[DATA — start]

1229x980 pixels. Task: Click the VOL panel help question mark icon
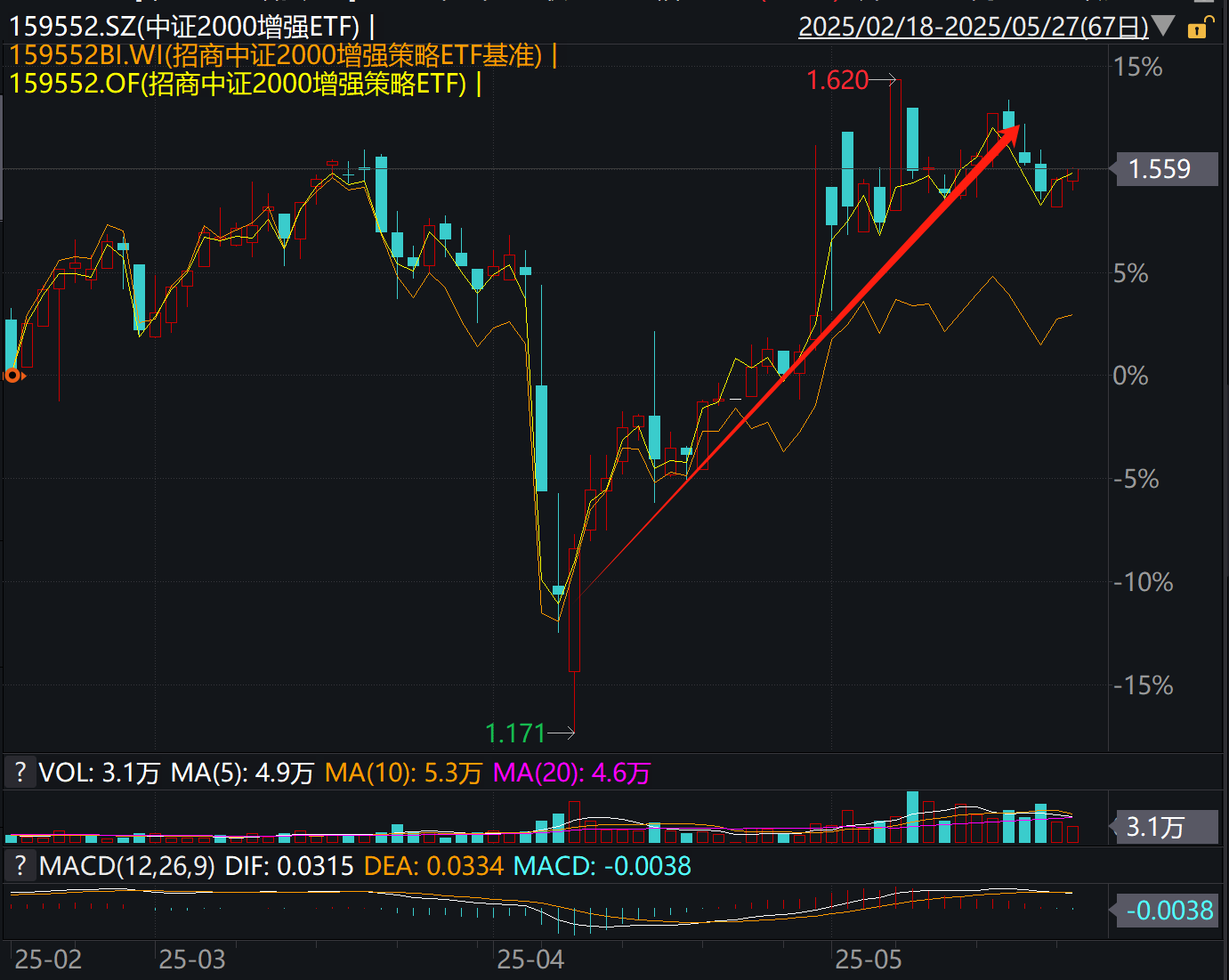tap(20, 773)
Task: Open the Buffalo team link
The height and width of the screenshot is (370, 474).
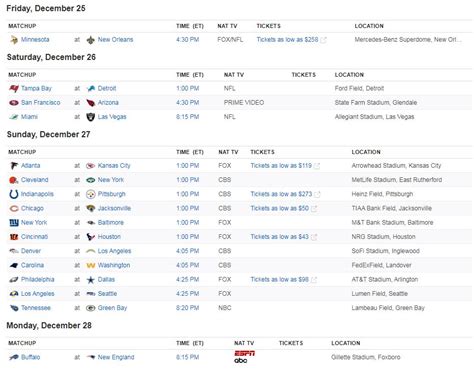Action: click(30, 357)
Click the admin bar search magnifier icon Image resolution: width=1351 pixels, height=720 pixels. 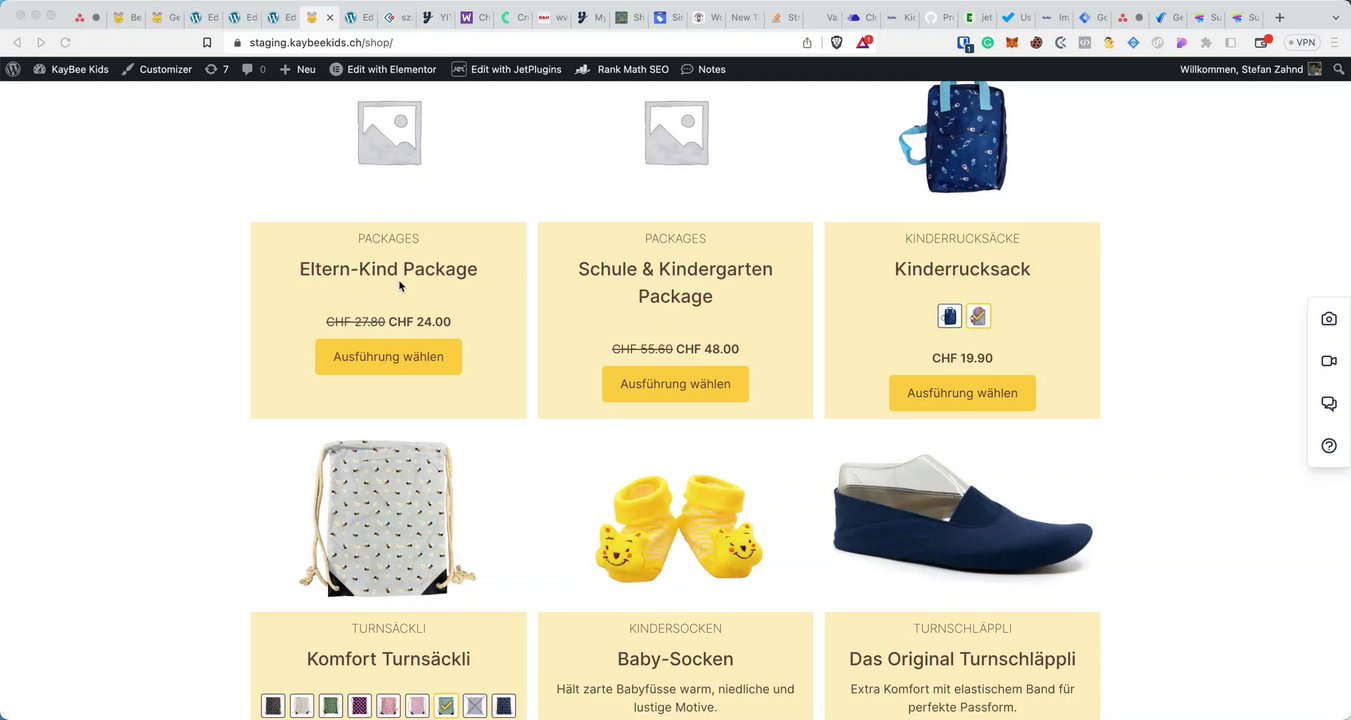coord(1339,69)
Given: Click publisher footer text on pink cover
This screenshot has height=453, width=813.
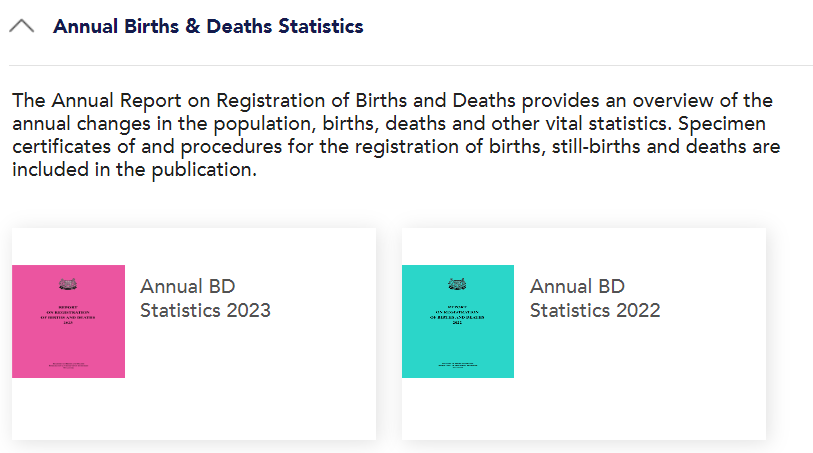Looking at the screenshot, I should point(68,365).
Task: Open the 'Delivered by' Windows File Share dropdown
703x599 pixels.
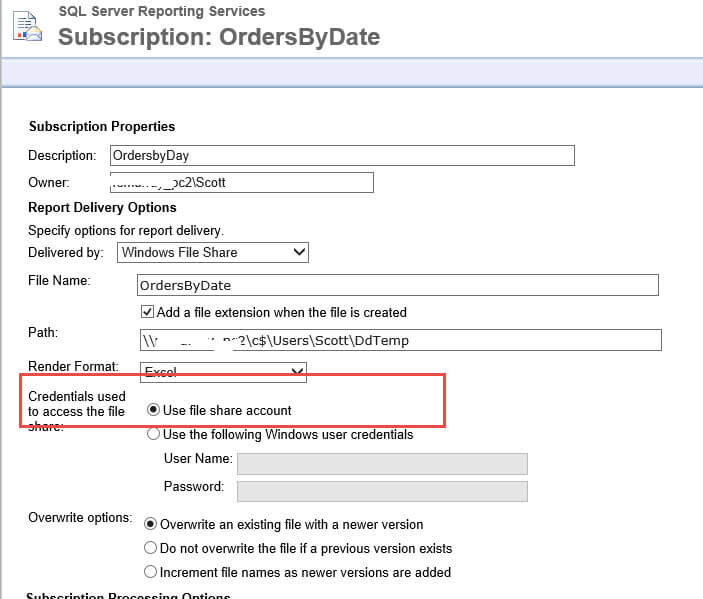Action: pyautogui.click(x=213, y=252)
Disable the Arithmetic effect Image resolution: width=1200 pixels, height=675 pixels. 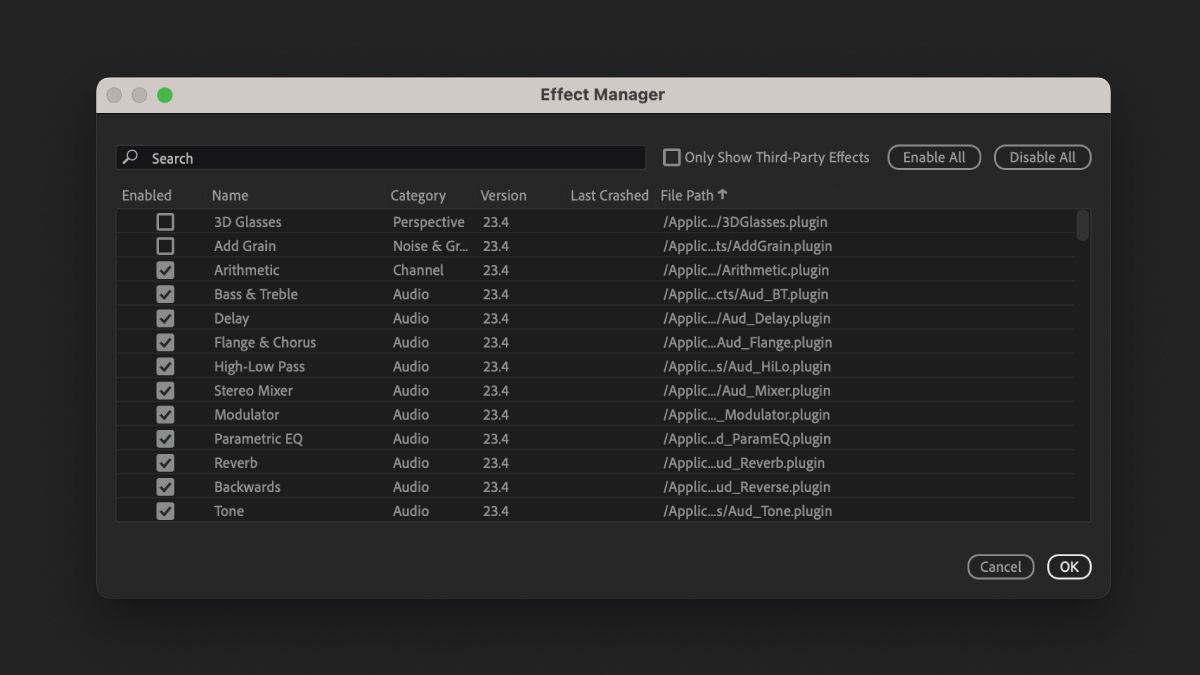click(165, 269)
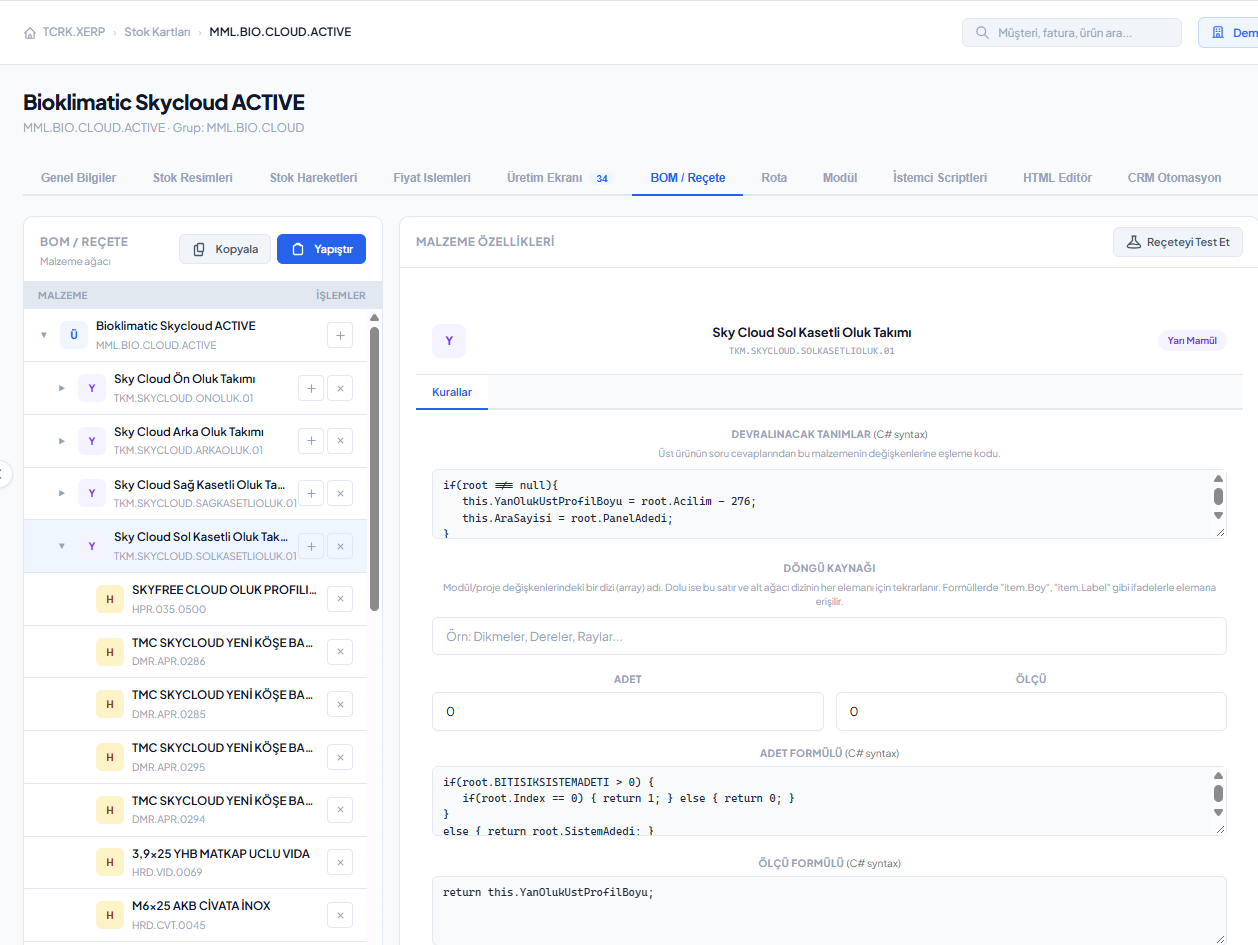The height and width of the screenshot is (945, 1258).
Task: Delete the HRD.VID.0069 screw row
Action: tap(340, 862)
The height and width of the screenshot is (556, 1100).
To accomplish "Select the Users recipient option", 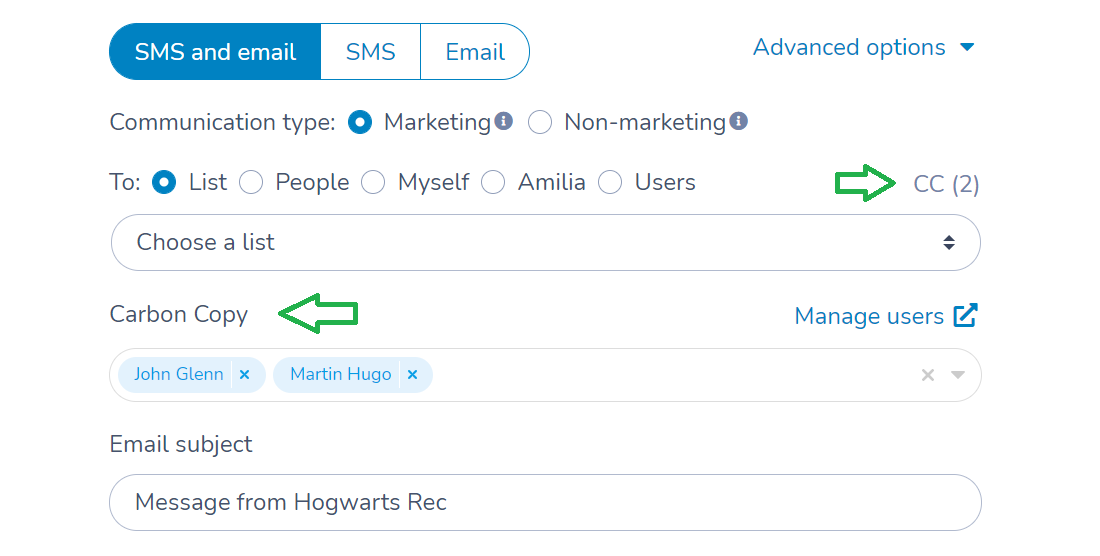I will pos(610,182).
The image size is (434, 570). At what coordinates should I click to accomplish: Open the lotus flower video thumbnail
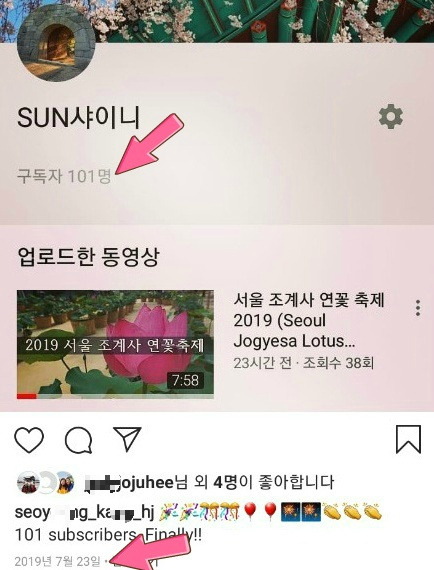[115, 344]
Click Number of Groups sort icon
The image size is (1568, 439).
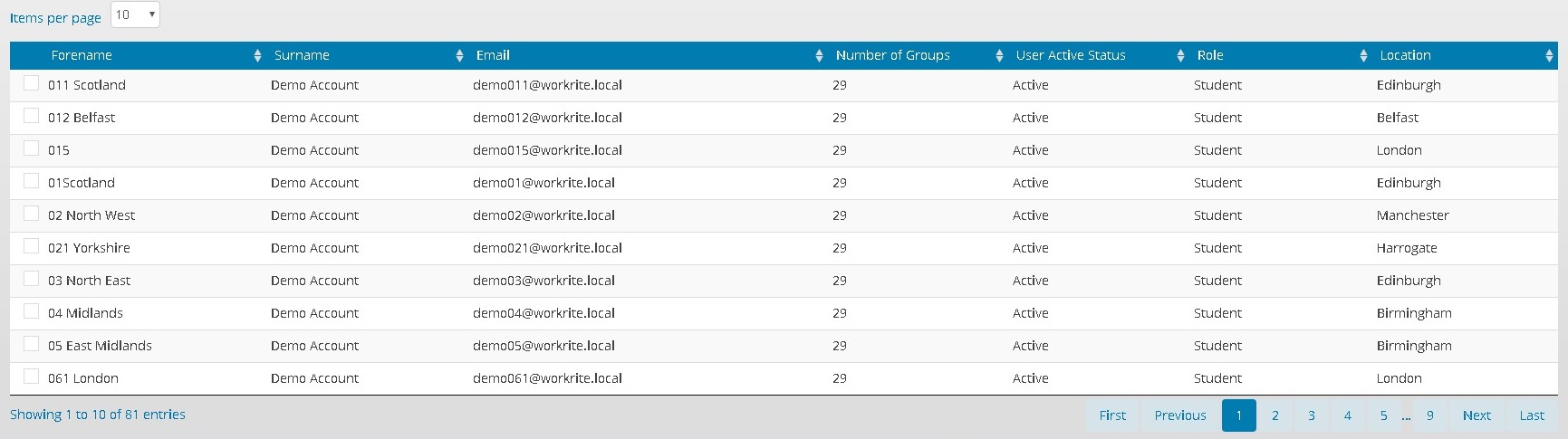pos(999,56)
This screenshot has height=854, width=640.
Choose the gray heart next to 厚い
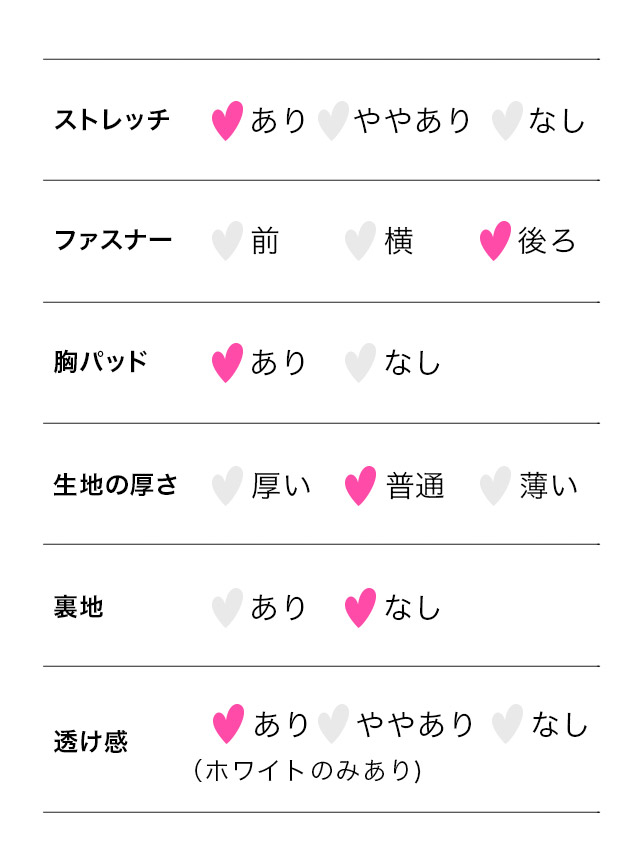pyautogui.click(x=228, y=486)
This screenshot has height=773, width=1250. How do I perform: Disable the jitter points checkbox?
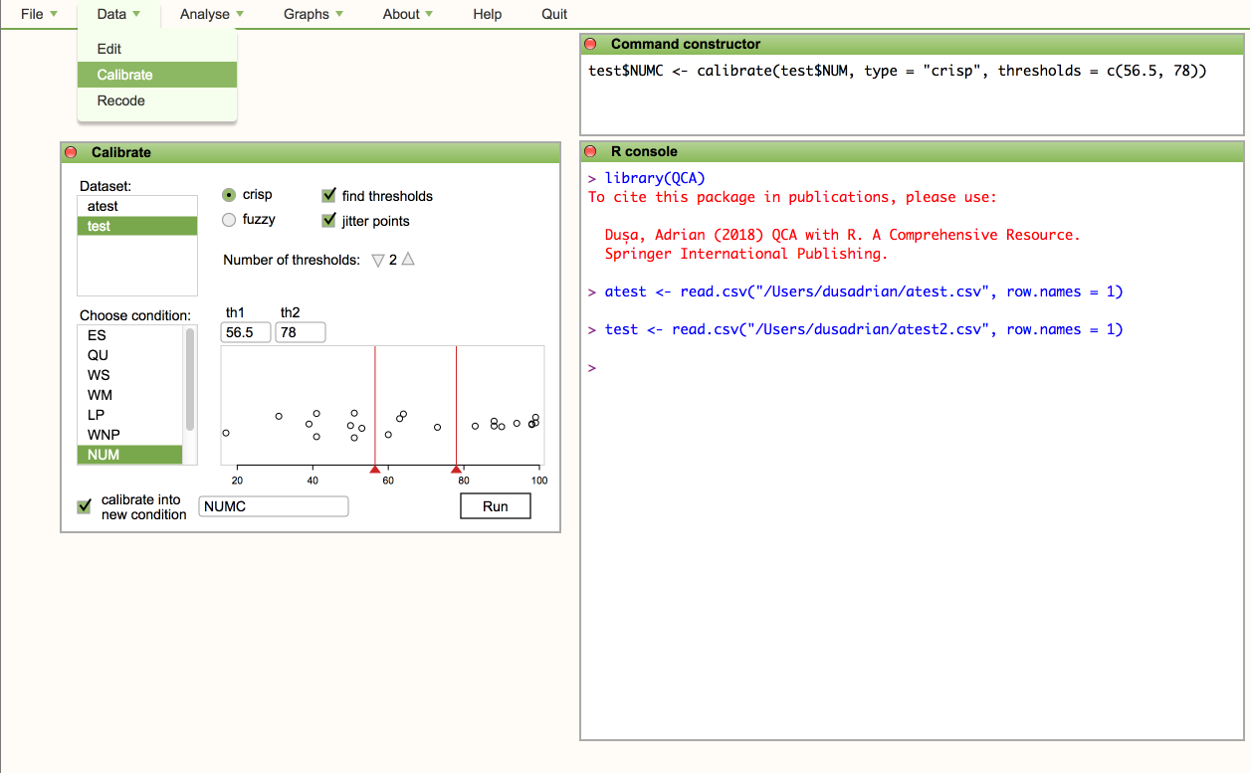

[DATA — finish]

» TASK STATEMENT:
With pictures left out, print the lines of the material above from the line containing "This screenshot has height=854, width=640." through its last line, exactly and nothing more.

» RESULT OF THE TASK:
This screenshot has height=854, width=640.
Choose the gray heart next to 厚い
pyautogui.click(x=228, y=486)
This screenshot has height=773, width=1250. How do I perform: Disable the jitter points checkbox?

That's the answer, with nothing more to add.